A student who also chose to remain anonymous was parked on the outside of the row, and admitted to being in violation of parking rules. When leaving the parking lot, the owner of the red Audi drove past and said, “the problem is that students should not be parking in this parking lot.”

A librarian walking into the building from the parking lot was willing to talk but also chose to remain anonymous, having admitted to parking illegally in the past. She explained that this parking lot is for faculty and staff only. She made the point that faculty and staff need parking in close proximity to their destinations, since they often have a lot of things to carry, such as course materials and books.

Commuter Lupe Flores, a junior Art Therapy major, disagrees with this argument. She believes that there is not enough parking spaces for commuters close enough to their classes and sees herself taking the risk and parking illegally in the future. Lupe said, “it is unfair for me to walk back and forth to my car, which is so freaking far away.”

Another librarian, Jean Uhl, described the parking situation to be “like a free for all” and “a dangerous situation” since illegally parked cars make it difficult to navigate the parking lot. Often times, it is hard for her to find parking any later than 9 a.m. Since many other faculty and students have already filled the lot.

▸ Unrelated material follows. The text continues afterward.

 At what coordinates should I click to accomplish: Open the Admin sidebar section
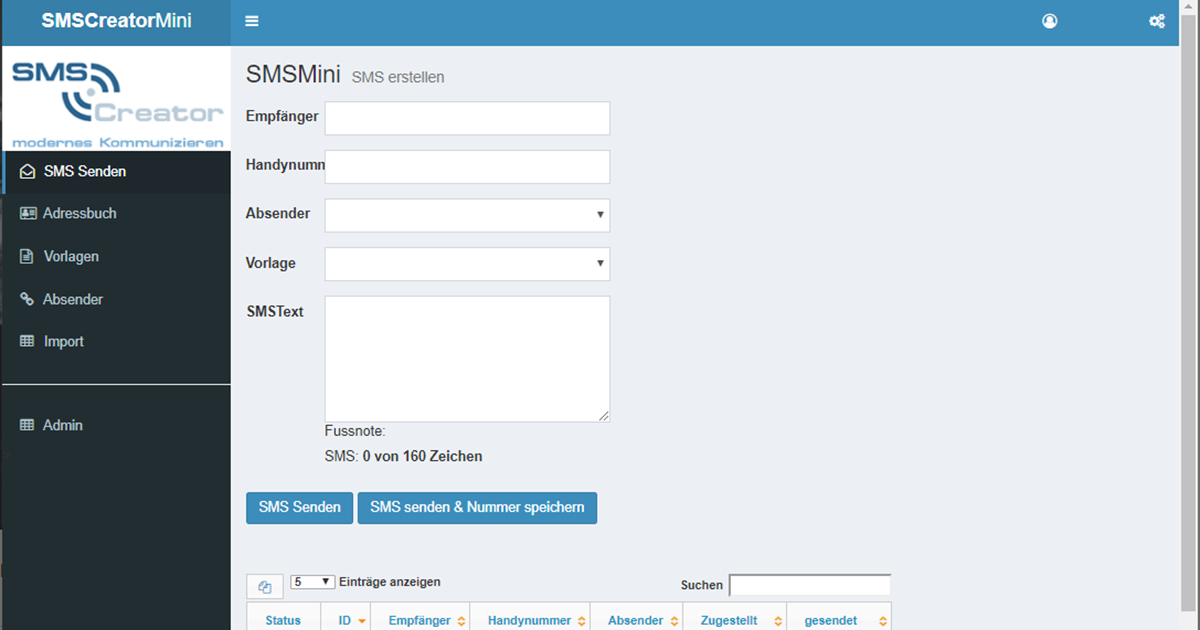tap(62, 425)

There used to be a security guard in the currently empty booth, whose job was to allow only faculty and staff to enter the lot. The job no longer exists, believed to have been cut in order to reduce spending. Now, anyone can enter without being stopped, despite the clear sign that the lot is for faculty and staff only. The sign reads, “Reserved parking for faculty and staff only, authorized vehicles will be towed away.” Despite the absence of the guard, the situation has not gone completely unregulated.

Everywhere you look, you will see cars with summonses on their windshields; a sign that Public Safety is making somewhat of a conscious effort to correct the issue. But, is it enough? Many staff claim that students who park illegally in faculty and staff spots need to be ticketed more persistently until they understand not to park there.

Are the gains from cutting one security guard worth the backlash that has occurred? It must be considered that LIU Post is trying to save money in an attempt to better the school, and has been successful in doing so.

According to the National Association of College and University Business Officers and Commonfund Institute, LIU Post’s endowment has gone up from $78.3 million in 2012 to $96.9 million in 2014. Is it possible though, that the school has gone too far in cutting jobs, which has led to problems such as the illegal parking in the faculty parking lots?

Obviously, writing up tickets isn’t working so maybe there is something more that Public Safety can do. Perhaps, the students need to just stop being lazy and understand the rules. The problematic conditions in the parking lot west of the library are reflected in other lots across campus. Until the issue of illegal parking is resolved, the parking tickets will no doubt continue.